Since his treatment lasted for over a year, and since this is a 188 page book, we have many detailed passages as,

    He placed a long, thick needle on the right side of my abdomen about an inch or so below my ribs and began to hammer it through the liver. Several times I brought my legs and head up from the intense pain...At one point after being told to lie still yet again, I raised my voice to the surgeon and said, "Why don't you lie here on the table and try not to move while I hammer a needle through your liver?"

Central to this book is the author's view of karma. The author states, without question, his belief that his grisly suffering is a result of his past actions.

    There was no one else to blame, no one else to hold responsible...In Buddhism all things have their cause. Our body is a memory of past deeds. We create our own suffering, and the teachings we need most lie within that suffering...We are the inheritors of our past actions, and this life presents us with a wonderful opportunity to meet their effects with a bow of acceptance...

Lotus in the Fire might better be subtitled The Book of Job Meets the Great Way of Buddha. Like Job, Bedard is afflicted with incontrovertible pain and suffering. In Job's case, there is a bitter irony that overshadows this tale of woe: his agony is not payment for any sin, but, instead, the result of a horse-race wager between God and the devil (the devil claims that if God dumps endless woe on the head of Job, he would be quick to deny him. Job's tale has the added piquancy of three "friends" who lecture him, ad nauseam, on his imagined sins.)

Bedard, like Job, gets an overwhelming dose of woe; too, he has a potent faith to sustain him. Unlike Job, he has a powerful support system of family, friends, and his "sangha" --- his Buddhist peers. Most of all, unlike Job, he feels directly responsible for his plight:

    We are the inheritors of our past actions, and this life presents us with a wonderful opportunity to meet their effects with a bow of acceptance.

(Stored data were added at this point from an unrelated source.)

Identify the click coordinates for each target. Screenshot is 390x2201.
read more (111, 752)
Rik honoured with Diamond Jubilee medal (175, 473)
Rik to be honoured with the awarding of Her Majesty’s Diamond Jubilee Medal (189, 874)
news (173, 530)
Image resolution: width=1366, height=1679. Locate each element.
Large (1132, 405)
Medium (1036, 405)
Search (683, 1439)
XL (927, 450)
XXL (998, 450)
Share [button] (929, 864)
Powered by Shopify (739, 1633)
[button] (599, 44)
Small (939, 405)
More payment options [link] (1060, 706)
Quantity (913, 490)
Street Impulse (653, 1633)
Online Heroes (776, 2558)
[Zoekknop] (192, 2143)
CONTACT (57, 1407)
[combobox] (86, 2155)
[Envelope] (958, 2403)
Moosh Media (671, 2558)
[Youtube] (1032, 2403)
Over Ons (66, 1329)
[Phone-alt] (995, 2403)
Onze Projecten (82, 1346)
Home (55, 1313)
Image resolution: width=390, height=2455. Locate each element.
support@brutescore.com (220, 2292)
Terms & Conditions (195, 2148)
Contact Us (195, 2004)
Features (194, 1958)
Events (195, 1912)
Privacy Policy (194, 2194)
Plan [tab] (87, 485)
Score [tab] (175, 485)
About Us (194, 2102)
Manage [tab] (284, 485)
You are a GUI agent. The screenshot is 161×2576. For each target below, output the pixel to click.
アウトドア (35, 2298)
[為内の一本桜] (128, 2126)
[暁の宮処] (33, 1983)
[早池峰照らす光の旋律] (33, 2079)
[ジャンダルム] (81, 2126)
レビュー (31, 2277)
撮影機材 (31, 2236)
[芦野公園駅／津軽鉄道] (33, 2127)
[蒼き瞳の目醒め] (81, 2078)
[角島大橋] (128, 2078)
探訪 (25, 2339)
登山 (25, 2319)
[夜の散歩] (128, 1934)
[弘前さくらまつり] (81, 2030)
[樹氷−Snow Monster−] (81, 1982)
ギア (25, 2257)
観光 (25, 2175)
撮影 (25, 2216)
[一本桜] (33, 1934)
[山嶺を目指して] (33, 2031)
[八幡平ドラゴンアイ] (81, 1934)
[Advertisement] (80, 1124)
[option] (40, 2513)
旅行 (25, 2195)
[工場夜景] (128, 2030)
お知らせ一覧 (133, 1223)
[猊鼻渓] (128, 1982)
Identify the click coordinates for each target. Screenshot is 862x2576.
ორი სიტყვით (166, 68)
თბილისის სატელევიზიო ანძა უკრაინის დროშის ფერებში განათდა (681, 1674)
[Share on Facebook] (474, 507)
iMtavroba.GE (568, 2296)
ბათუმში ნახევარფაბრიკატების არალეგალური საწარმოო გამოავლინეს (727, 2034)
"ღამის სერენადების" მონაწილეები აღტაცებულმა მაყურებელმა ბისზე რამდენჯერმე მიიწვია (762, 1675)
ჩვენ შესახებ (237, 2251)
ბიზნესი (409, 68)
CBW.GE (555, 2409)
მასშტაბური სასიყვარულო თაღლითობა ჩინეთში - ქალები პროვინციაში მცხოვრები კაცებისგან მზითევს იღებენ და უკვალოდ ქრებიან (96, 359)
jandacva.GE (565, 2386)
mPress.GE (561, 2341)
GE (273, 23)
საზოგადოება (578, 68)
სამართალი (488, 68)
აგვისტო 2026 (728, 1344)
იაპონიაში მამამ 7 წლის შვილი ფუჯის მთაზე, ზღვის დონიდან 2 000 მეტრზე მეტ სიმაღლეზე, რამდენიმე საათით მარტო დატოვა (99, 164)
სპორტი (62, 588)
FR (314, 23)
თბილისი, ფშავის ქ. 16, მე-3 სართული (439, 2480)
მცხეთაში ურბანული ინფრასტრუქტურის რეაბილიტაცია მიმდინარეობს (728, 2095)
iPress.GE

Bedard even goes one step further --- welcoming his year of agony:

    Leukemia has left me a gift for which I am immensely grateful: the resolve to examine my own thoughts, words, and deeds carefully and to try to live each day in harmony with all sentient beings.

This paradox --- the concept that pain is a gift from the divine --- has always been a tough call. Much of philosophy and religion is spent on trying to deal with it. Christians have manufactured the concept of Original Sin: our forebears have sinned and we have to go through extraordinary pain to extirpate that sin. Job --- contrarian that he was --- said, "I'm suffering; there's no reason for it; God is doing it to me for his own reasons; most of all, I refuse to give up my faith, even though it's not my fault."

By contrast, Bedard says, "I'm suffering; I don't like it; but it's all my fault, and once it's done with, I'm going to be a better person for it."

Which, karma or no, sounds a hell of a lot like Christian guilt to this reader.

§     §     §

A good editor would have cut the story of Bedard's pain --- not to derogate it, or belittle it --- but to make it more manageable for the reader. At the same time, he would have encouraged Bedard to deal more fully with the question of pain, pain that is visited not just on him, but on all --- especially the young and the innocent of the earth. To quote Malraux:

    Like all the writers of my generation, I had been struck by the passage in The Brothers Karamazov where Ivan says, "If the divine will implies the torture of an innocent child by a brute, I'm handing back my ticket."

(Malraux then goes on to say that a certain chaplain of Glieres, after reading the book, said to him, "It's first rate, but it's the eternal problem of evil; and for me evil is not a problem, it's a mystery.")

It would have helped greatly if Bedard had been able to tell us, in terms of Buddhism, why there has to be pain visited on the young, the innocent, the guiltless. He could say, as he did for himself, that it's all a matter of "karma." However, for some of us old Job-ians --- especially those of us who think of ourselves as existentialists --- the very concept of karma (at least past life karma) is a bit of a cop-out.